Custom Vision (codenamed IRIS)
You’ve seen LUIS for custom language understanding and CRIS for custom speech understanding! Now we are excited to introduce codename IRIS for custom vision understanding. Custom Vision will allow you to build a classifier to distinguish between images of different things. I built a quick classifier to distinguish between cats and dogs. I uploaded 34 images of cats and 43 images of dogs (just grabbed from a Bing image search for “cat” and “dog”). After you upload a group of photos, you can apply a tag to all of them, so it was easy to tag one batch as “cat” and the other batch as “dog”. After training the model, I grabbed some new photos of cats and dogs that were not in my training set to test it. It performed pretty well, so I tried to stump it. I found an image of a dog with a curly tail that looks vaguely cat-like, so I tried with that. Wow!
Project Prague is an SDK which enables gesture-based controls in your applications. It requires an Intel RealSense SR300 camera.
One of their demos is a PowerPoint add-in that allows you to rotate and move objects with gestures.

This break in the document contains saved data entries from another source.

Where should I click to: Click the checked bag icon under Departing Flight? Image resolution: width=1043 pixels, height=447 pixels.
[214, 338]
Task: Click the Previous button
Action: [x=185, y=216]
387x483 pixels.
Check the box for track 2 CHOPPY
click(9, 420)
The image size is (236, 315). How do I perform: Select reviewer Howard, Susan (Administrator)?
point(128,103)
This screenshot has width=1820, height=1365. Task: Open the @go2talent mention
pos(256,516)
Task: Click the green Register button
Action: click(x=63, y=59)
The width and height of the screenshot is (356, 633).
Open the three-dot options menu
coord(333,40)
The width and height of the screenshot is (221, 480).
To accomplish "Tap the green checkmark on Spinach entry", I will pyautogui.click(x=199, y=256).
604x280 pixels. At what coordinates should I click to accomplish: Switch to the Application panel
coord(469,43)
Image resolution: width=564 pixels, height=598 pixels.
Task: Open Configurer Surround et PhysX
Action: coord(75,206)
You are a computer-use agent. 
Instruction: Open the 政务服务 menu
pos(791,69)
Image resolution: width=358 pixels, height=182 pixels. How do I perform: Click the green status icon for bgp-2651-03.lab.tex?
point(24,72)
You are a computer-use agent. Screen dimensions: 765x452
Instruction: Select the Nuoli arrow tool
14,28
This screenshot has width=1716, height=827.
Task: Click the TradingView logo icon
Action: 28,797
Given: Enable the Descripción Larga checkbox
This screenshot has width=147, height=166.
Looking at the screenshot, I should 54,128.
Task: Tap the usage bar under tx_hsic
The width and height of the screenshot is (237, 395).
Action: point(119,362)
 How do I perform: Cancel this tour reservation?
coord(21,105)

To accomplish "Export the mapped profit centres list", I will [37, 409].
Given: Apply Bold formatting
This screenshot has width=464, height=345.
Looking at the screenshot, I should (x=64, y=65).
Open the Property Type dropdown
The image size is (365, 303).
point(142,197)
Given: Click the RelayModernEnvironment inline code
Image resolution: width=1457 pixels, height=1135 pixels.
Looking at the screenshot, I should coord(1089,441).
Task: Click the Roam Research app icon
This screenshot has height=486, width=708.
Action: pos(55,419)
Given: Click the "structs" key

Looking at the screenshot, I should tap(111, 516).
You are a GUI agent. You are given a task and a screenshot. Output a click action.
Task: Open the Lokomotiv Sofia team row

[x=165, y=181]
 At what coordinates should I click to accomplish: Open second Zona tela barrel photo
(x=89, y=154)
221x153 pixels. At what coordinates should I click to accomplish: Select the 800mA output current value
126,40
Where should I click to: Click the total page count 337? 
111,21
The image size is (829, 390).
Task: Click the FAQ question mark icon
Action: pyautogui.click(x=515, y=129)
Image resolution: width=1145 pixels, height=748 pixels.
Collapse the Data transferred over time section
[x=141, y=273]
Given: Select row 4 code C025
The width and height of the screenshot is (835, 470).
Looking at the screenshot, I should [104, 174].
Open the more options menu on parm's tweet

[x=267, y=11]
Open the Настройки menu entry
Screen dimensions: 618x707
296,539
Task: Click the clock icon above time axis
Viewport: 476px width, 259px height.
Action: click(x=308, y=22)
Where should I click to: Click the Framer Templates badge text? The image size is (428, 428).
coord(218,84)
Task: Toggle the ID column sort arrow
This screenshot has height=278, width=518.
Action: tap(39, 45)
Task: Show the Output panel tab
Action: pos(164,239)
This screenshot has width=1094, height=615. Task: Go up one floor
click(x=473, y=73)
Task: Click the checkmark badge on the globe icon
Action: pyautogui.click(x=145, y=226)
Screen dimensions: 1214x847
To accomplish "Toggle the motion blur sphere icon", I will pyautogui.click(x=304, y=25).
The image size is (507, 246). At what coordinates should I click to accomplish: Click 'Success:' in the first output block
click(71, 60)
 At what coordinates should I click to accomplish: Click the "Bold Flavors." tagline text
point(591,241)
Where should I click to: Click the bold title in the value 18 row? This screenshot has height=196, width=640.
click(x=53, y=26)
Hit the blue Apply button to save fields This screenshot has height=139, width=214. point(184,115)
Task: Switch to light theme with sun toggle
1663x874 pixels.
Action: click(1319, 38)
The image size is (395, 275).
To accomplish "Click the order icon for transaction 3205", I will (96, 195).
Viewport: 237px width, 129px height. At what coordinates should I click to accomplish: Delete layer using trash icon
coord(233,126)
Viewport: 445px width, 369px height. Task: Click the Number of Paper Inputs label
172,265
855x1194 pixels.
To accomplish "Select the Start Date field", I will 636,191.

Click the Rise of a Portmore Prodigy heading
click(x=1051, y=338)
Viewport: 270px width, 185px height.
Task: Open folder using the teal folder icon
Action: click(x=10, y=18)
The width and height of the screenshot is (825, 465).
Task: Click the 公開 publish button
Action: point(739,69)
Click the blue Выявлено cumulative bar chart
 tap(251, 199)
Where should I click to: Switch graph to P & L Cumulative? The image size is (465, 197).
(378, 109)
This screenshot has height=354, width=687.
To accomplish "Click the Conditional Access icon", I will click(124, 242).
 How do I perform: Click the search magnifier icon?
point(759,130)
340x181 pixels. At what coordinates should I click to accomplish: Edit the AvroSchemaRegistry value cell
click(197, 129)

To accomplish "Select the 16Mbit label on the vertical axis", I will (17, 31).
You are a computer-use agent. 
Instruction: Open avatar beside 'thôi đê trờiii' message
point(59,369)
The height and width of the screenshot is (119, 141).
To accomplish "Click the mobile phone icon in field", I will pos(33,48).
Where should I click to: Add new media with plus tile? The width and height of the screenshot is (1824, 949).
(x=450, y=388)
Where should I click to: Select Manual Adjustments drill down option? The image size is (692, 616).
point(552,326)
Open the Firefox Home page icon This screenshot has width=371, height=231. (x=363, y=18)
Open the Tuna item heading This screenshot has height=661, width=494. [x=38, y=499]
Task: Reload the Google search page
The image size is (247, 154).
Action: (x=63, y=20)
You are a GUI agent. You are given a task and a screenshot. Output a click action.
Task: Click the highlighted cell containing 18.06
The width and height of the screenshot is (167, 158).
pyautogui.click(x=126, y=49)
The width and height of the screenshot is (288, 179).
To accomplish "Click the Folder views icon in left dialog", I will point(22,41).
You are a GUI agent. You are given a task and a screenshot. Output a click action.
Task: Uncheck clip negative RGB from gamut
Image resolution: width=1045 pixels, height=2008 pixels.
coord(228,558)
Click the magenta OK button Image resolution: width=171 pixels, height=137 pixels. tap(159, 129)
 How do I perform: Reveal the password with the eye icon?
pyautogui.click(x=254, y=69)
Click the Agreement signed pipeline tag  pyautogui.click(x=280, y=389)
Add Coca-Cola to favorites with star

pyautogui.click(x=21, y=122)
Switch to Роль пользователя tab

They also have a game (made with Unity) where the user can pull back and launch a slideshot to knock stuff down (like Angry Birds in 3D). Another app used camera overlays in conjunction with gestures (watch me drop the mic below!). Check these apps out in their demo video.
The Video Indexer combines several existing Cognitive Services into a neat service that provides insights into videos. This includes audio transcription, detecting when each face appears in the video, speaker indexing, visual text recognition, face identification, voice activity detection, scene detection, sentiment analysis, key frame extraction, key word extraction, translation, and content moderation.
Presentation Translator is an Office add-in for PowerPoint that enables presenters to display translated subtitles in real time. It currently supports speaking in 10 languages (Arabic, Mandarin Chinese, English, French, German, Italian, Japanese, Portuguese, Russian, and Spanish) and subtitling into 60+ languages. The text of the PowerPoint can be translated as well while preserving the original formatting (including translation between left-to-right and right-to-left languages).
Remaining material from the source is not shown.